Allá por los primeros años de la apertura democrática proliferaron como hongos los partidos políticos, hasta el punto, por ejemplo, de que en las primeras elecciones (junio 1977) se presentaron nada menos que 83 candidaturas. Sólo trece consiguieron escaño. No obstante, durante algún tiempo ello no desanimó a nuevos aspirantes. Hasta que el bipartidismo se impuso pronto. Se trataba de pequeñas formaciones políticas, cuyos militantes bien podían caber –se decía jocosamente- en un taxi.
Es lo que me temo esté sucediendo con Ciudadanos ante la para muchos desconcertante política de su presidente Inés Arrimadas, entregada, incluso sin necesidad aritmética, al Gobierno de Sánchez/Iglesias: que se está quedando sin gente. Es lo peor que le puede pasar a un partido: perder las señas de identidad y dejar de ser reconocible.
Con sólo diez escaños en su haber y como quinta fuerza política resulta comprensible que intente mantener un cierto protagonismo.
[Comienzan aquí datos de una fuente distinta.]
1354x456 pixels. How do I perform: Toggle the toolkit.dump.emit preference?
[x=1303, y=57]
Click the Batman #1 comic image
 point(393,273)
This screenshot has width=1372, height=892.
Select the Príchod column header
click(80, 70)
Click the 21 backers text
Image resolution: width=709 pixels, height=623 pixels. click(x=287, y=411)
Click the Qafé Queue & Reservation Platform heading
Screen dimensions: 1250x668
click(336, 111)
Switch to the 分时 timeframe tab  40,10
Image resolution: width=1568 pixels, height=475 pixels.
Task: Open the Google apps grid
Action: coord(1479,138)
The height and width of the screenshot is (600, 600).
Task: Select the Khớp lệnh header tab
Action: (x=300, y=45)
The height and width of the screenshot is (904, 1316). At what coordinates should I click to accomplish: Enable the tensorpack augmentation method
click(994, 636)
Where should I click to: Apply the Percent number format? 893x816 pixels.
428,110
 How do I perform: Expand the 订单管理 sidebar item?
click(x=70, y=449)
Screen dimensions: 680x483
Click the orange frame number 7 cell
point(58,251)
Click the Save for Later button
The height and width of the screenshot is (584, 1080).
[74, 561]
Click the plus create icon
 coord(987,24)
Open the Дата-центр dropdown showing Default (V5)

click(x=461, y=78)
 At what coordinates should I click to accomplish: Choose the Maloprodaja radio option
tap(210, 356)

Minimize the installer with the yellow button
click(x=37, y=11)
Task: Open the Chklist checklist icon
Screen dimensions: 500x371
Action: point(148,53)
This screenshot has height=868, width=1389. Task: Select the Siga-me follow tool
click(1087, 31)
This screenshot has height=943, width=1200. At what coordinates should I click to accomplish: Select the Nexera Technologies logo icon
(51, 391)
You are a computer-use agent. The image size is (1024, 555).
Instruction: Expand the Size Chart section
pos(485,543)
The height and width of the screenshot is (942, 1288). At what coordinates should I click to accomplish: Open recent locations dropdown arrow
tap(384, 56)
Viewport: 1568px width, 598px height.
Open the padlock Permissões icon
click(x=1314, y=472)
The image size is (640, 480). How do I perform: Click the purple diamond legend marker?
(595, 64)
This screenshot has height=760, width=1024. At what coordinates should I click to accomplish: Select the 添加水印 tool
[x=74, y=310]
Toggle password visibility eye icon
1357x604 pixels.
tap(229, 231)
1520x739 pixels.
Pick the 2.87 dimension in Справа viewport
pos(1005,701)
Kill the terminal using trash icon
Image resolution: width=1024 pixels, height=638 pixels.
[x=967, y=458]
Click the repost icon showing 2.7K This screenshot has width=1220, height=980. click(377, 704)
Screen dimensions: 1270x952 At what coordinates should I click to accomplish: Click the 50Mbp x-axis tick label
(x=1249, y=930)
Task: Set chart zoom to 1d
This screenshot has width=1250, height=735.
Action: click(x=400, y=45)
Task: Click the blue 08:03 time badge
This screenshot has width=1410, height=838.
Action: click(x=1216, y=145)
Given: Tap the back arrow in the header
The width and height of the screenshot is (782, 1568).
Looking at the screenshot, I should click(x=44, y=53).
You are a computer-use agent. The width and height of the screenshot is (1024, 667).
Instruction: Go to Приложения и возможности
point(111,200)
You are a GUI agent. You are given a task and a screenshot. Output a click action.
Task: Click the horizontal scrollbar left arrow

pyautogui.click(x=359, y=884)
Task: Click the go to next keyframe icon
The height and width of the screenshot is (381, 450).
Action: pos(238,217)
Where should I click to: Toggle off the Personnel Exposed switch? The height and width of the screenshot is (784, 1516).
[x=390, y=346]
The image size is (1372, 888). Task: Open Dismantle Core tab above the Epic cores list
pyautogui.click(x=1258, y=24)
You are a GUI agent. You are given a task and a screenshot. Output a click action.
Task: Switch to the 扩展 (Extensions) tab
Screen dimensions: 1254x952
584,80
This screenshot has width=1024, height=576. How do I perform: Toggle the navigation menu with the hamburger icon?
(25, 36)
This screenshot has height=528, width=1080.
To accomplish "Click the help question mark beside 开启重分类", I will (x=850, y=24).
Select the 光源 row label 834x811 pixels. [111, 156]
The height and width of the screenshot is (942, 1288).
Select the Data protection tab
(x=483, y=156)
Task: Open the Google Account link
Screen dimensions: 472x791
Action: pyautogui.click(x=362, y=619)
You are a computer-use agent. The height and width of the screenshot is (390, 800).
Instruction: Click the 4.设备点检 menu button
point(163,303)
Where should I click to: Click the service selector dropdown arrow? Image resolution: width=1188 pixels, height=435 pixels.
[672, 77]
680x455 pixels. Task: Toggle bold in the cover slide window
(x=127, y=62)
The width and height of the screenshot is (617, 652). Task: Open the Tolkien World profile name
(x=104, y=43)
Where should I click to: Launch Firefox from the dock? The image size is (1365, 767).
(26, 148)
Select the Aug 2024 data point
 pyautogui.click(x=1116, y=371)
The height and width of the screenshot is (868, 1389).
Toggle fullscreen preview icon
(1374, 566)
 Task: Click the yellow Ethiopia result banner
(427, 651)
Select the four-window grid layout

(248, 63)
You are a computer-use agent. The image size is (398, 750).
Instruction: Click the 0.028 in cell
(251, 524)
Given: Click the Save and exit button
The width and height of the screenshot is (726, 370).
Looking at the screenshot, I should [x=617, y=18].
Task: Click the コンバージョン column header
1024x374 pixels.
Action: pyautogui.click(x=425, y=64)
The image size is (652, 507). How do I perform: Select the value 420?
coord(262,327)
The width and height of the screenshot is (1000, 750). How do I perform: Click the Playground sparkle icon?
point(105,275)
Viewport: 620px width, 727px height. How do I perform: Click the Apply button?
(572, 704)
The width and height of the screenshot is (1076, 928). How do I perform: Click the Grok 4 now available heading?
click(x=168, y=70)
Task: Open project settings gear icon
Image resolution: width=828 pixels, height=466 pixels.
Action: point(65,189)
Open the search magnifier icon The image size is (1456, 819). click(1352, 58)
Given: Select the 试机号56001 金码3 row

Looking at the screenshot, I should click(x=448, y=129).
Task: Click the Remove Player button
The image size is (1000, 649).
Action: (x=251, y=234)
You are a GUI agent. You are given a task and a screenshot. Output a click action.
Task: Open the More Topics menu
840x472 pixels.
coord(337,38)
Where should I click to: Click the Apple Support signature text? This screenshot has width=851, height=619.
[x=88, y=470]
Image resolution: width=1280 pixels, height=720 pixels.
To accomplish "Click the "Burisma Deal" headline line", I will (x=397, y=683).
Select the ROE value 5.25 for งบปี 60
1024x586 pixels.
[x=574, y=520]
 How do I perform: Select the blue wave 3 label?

Pero el problema surge cuando se hacen malabarismos sobre un alambre tan fino que con facilidad se puede pasar de querer ser un agente útil para el interés general a convertirse en el llamado tonto útil.
Con motivo de la negociación de los Presupuestos generales del Estado es lo que la opinión pública ha estado visualizando estos días. De ahí, el creciente malestar en el seno del partido y el goteo de bajas que se está produciendo incluso a alto nivel.
Tal vez la tormenta interna producida indujo a última hora a Arrimadas a tensar un poco más la cuerda en su negociación con el Gobierno, recomponer líneas rojas y poner nuevas condiciones a su eventual apoyo final a las cuentas públicas: el mantenimiento del castellano como lengua vehicular en las comunidades bilingües –una de las banderas fundacionales de Ciudadanos- y el compromiso de que no habrá referéndum de autodeterminación en Cataluña.
La dirigente ¨naranja¨ ha parecido buscar con ello una salida airosa para cuando, por irremediable coherencia, haya de negar en la votación postrera el voto afirmativo de su formación política a los presupuestos, por muchas cositas pequeñas que diga haber logrado en la negociación. El hecho es que cada vez encuentra más dificultades para justificar su apoyo a un Gobierno que miente a destajo, pacta con el separatismo y el filoterrorismo, castiga el castellano, aspira a controlar el poder judicial, promueve una abrasiva ley de educación y maniobra para vigilar a la prensa.
En un Ejecutivo de coalición a todo socio menor le resulta complicado no perder protagonismo. Pero mucho más lo es para un partido bisagra. Sólo una conjunción de circunstancias políticas muy especiales puede mantenerlos a flote durante algún tiempo.
Son, por tanto, partidos frágiles y líderes llamados a desaparecer. Ahí tenemos como precedentes la UCD/CDS del post suarismo, la UPyD de Rosa Díez y al propio Albert Rivera. No muy lejos –me parece– anda Inés Arrimadas de sumarse a la lista.